Jakarta, Rakyat News – Omnibus Law dalam pandangan hukum hanya dipakai dalam negara commonlaw bukan civil law, jadi tumpang tindih dalam pokok UU dan Omnibus Law akan terjadi/inkonsistensi UU, contoh pasal 33 ayat (3) dalam UUD tidak singkron dengan Permen SDM, maupun UU minerba sekakalipun, apalagi dimuat dalam Omnibus Law dalam satu payung hukum.

Demikian dikemukakan Muldiansyah kepada Redaksi di Jakarta saat dimintai komentarnya terkait Omnibus Law seraya menambahkan, memang benar Omnibus Law dapat mengatur sinkronisasi regulasi yang ada tetapi itu hanya berefek kepada kepentingan pemerinta agar segala adminstrasi ataupun legal standing daripada kebijakan dapat berjalan lancar tampa ada penolakan dari masyarakat atau OKP sekali pun,”

**Entri yang Diberikan**.

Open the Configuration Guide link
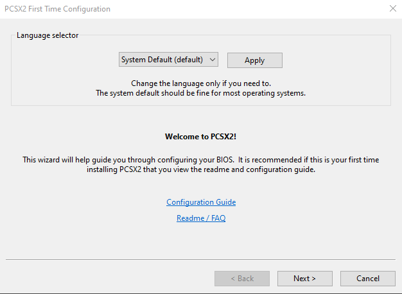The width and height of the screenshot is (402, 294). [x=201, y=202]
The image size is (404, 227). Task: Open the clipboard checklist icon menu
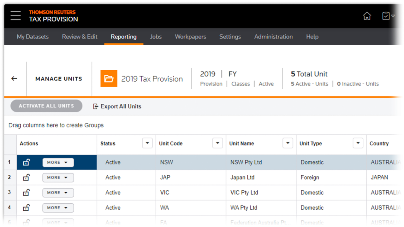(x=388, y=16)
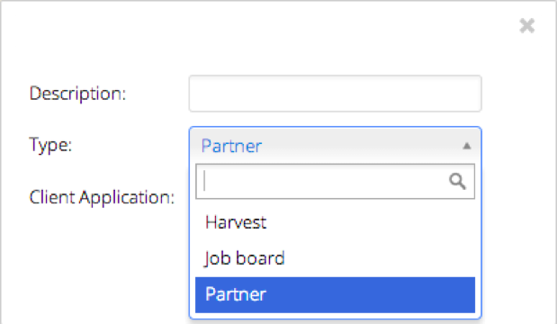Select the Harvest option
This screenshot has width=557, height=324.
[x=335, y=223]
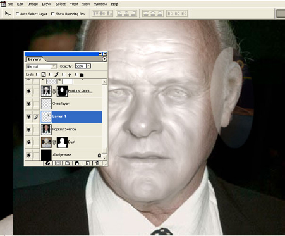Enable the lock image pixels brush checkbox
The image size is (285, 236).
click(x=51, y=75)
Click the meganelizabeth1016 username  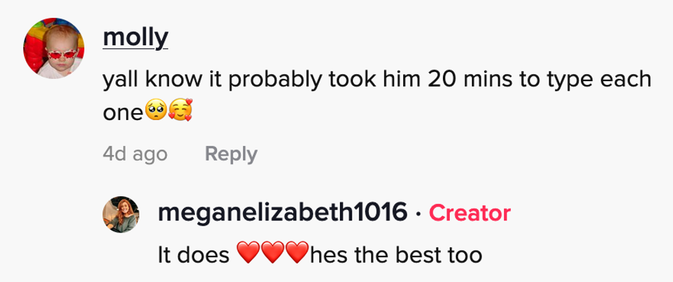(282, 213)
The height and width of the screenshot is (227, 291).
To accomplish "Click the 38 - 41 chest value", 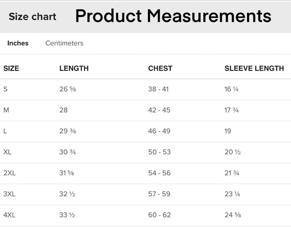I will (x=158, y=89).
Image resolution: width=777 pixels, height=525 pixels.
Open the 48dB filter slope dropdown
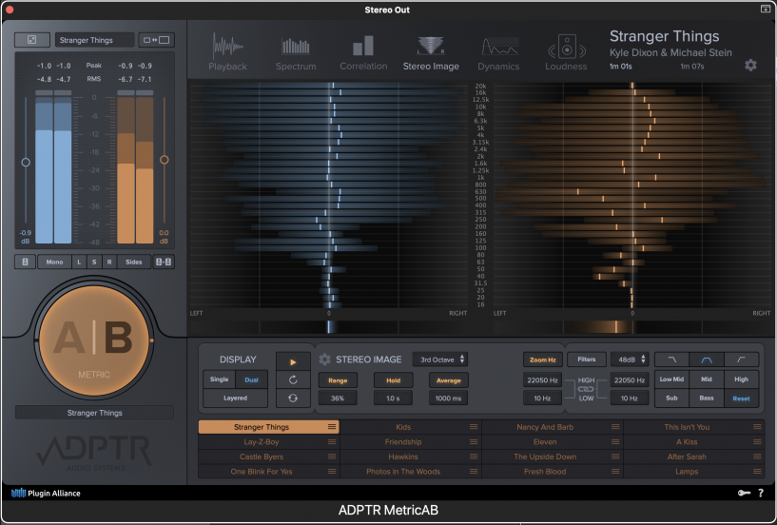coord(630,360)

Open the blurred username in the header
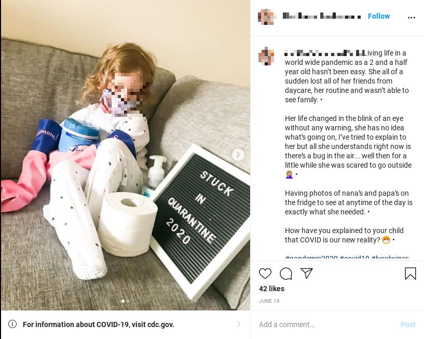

**Butir Tindakan**. Perbarui sebagian kutipan berita tentang Omnibus Law. Tulis ulang bagian yang dimulai pada kata-kata "Jakarta, Rakyat News" dan berhenti setelah "satu payung hukum.", dengan "UU minerba" diganti menjadi "UU Mineral dan Batubara".

**Jawaban Latihan**.
Jakarta, Rakyat News – Omnibus Law dalam pandangan hukum hanya dipakai dalam negara commonlaw bukan civil law, jadi tumpang tindih dalam pokok UU dan Omnibus Law akan terjadi/inkonsistensi UU, contoh pasal 33 ayat (3) dalam UUD tidak singkron dengan Permen SDM, maupun UU Mineral dan Batubara sekakalipun, apalagi dimuat dalam Omnibus Law dalam satu payung hukum.